“Those who, however, for reasons of conscience, refuse vaccines produced with cell lines from aborted fetuses, must do their utmost to avoid, by other prophylactic means and appropriate behavior, becoming vehicles for the transmission of the infectious agent,” the congregation wrote.
The Bishop of Arecibo stressed that "conscience, and its freedom, cannot be considered only as a civil right but is something intrinsic to our Catholic faith."
Bishop Fernández also stressed that “following the moral doctrine of the Church, in the face of difficult, sudden and morally debated cases, the shepherds of souls should not impose univocal solutions, but rather, following Saint Alphonsus, we must leave each one to act accordingly to his right conscience.”

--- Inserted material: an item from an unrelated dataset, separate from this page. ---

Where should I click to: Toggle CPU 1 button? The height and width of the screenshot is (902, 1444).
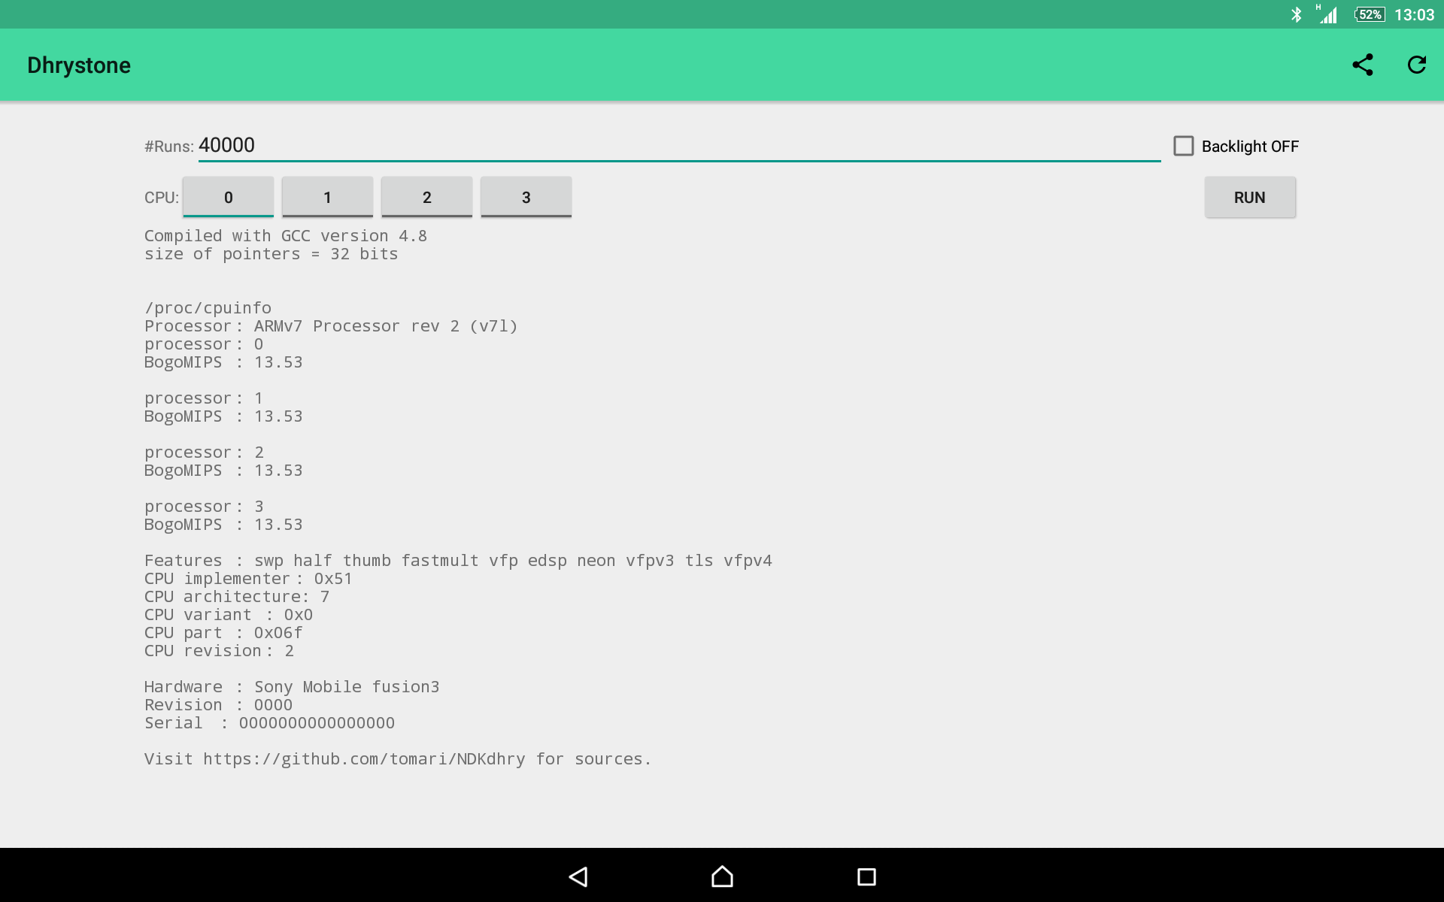tap(327, 197)
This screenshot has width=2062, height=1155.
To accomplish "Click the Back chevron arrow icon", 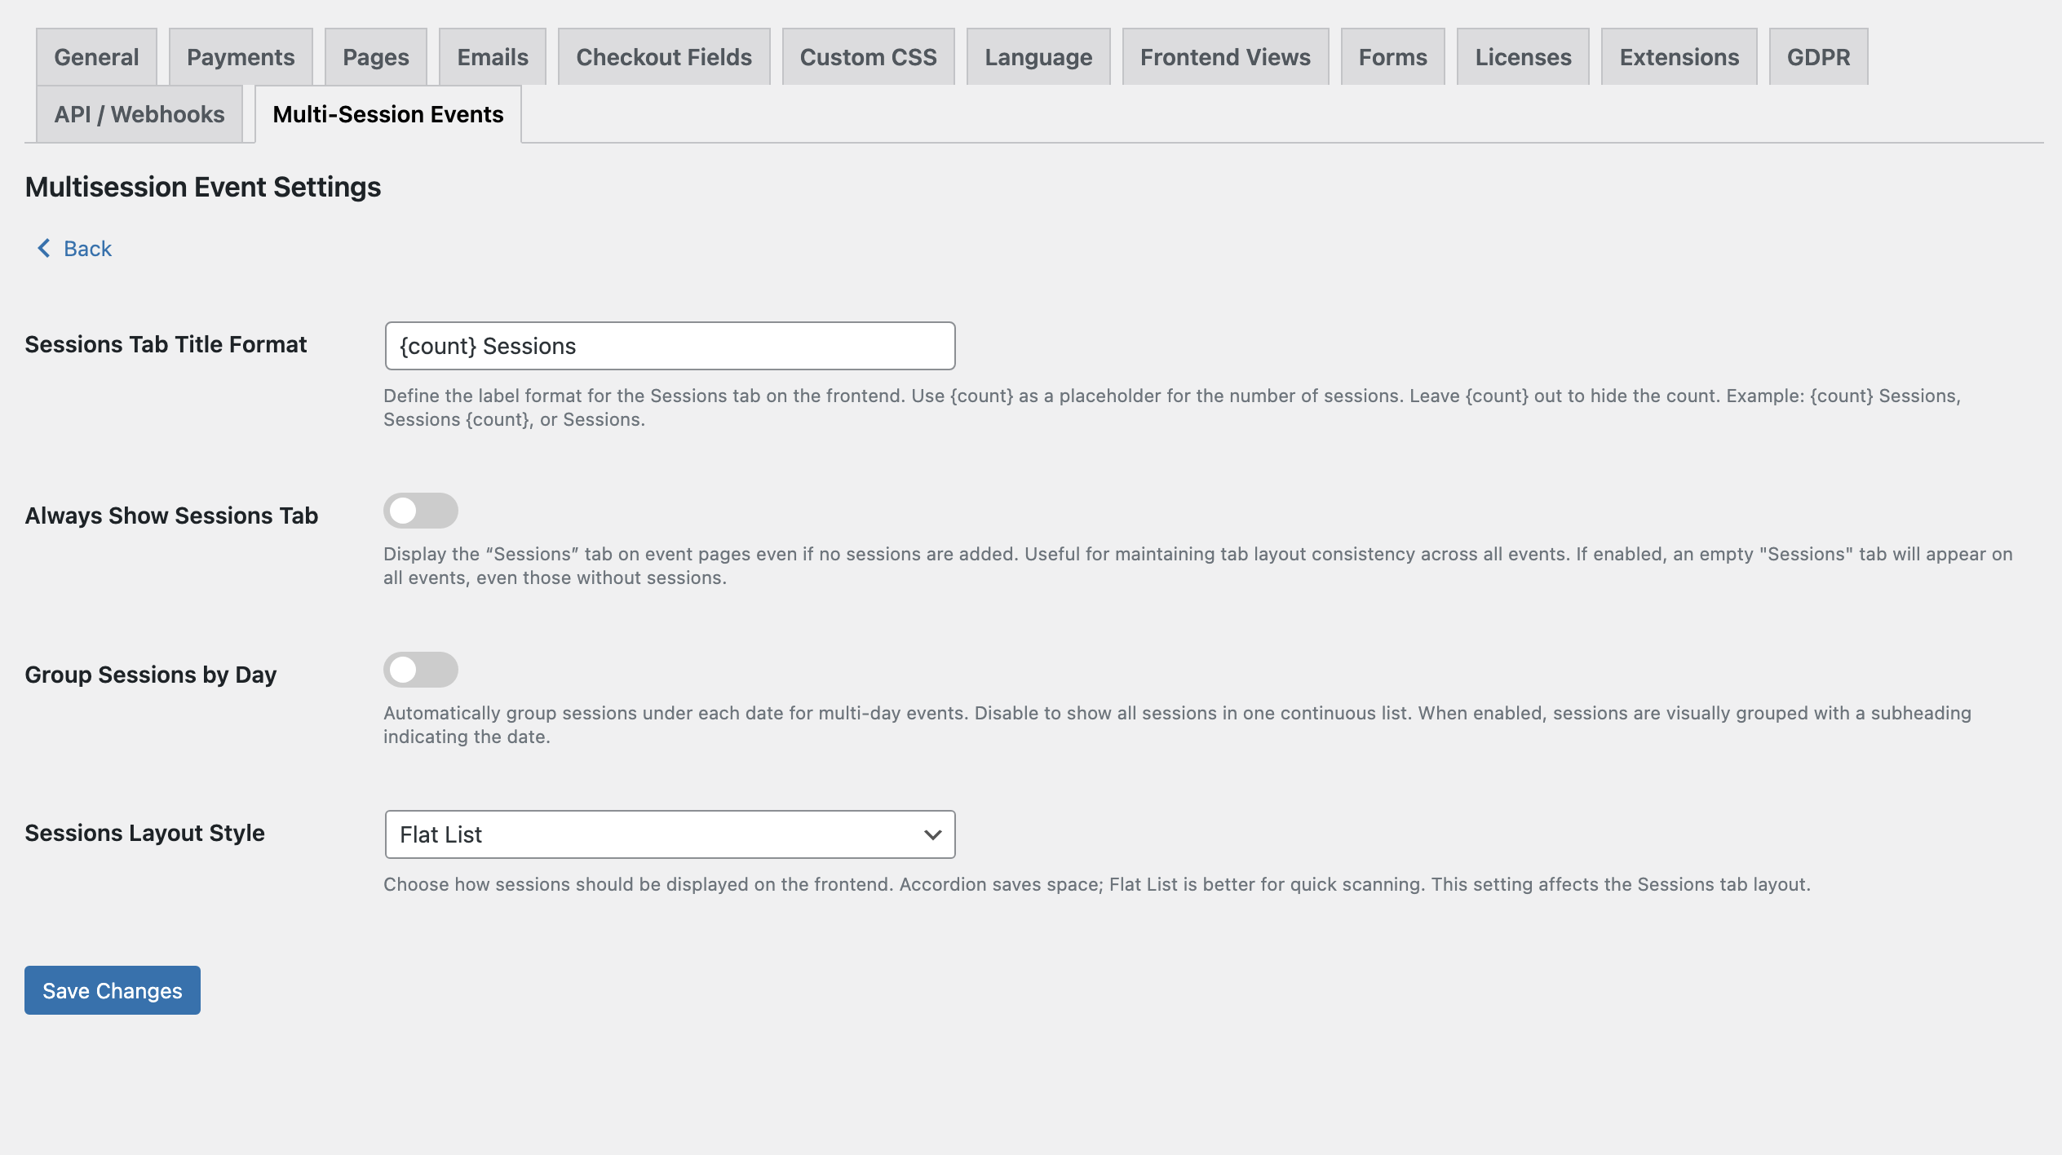I will click(44, 248).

The National Catholic Bioethics Center, a think tank that provides guidance to uphold human dignity in health care and medical research, is opposed to mandated immunization for COVID-19, while also acknowledging that reception of the coronavirus vaccines is morally permissible.
“In fulfilling its mission, the NCBC draws on the full range of the teachings of the Church, including its social teachings, which provide guidance on appropriate respect for persons while building up the common good,” the center said in an Aug. 17 statement.

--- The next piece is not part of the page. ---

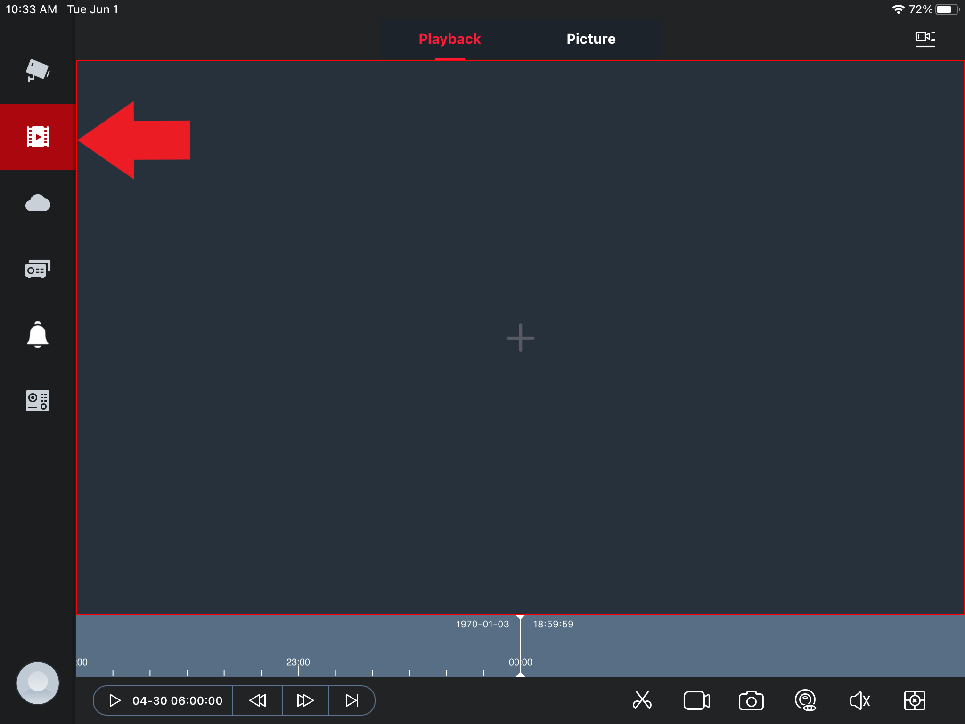
Task: Fast forward the playback
Action: (305, 700)
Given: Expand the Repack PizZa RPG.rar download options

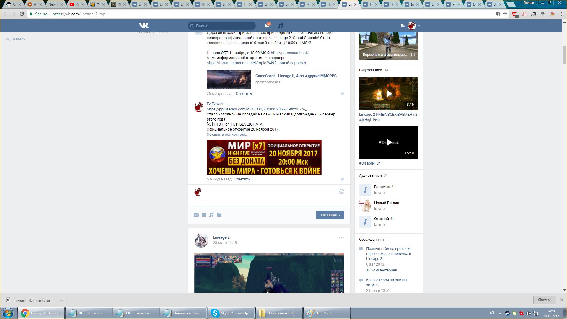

The matter of conscientious objection to COVID-19 vaccine requirements is emerging as a source of conflict among Catholic leaders and institutions, particularly so in the United States, where pressure is mounting against those who have not been vaccinated.

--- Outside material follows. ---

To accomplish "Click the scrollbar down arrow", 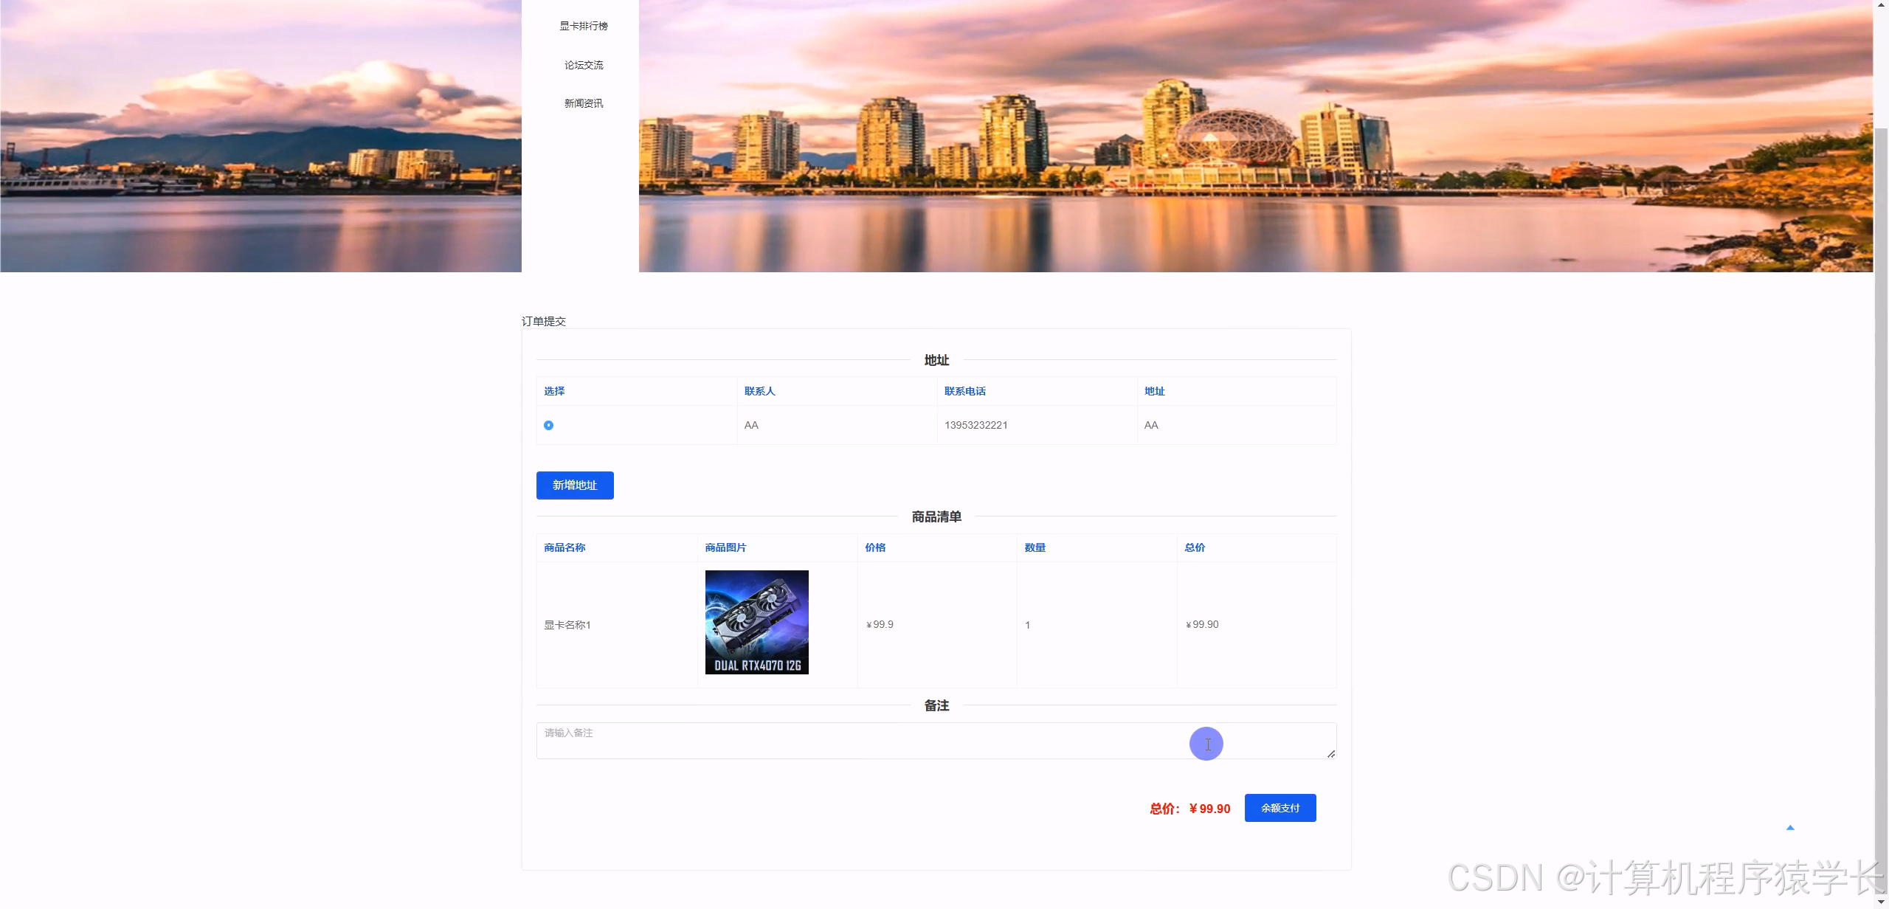I will (1881, 902).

Several bishops in California, and the Archdiocese of New York, have instructed priests not to provide religious exemption letters for those Catholics who object to the vaccine mandate, while the bishops in Colorado and South Dakota, and the Bishop of Gallup, have upheld conscience rights.
The NCBC stated that “The Church encourages people to receive vaccination for COVID-19, even though the currently available vaccines in the U.S. have a remote connection to abortion through the use of certain cell lines.”
It noted that the U.S. bishops have urged the provision of vaccines not connected to abortion, and stated: “Emergency Use Authorization by the FDA of a vaccine that did not rely on abortion-derived cell lines for manufacture and/or testing would remove a major obstacle to COVID-19 vaccination for many.”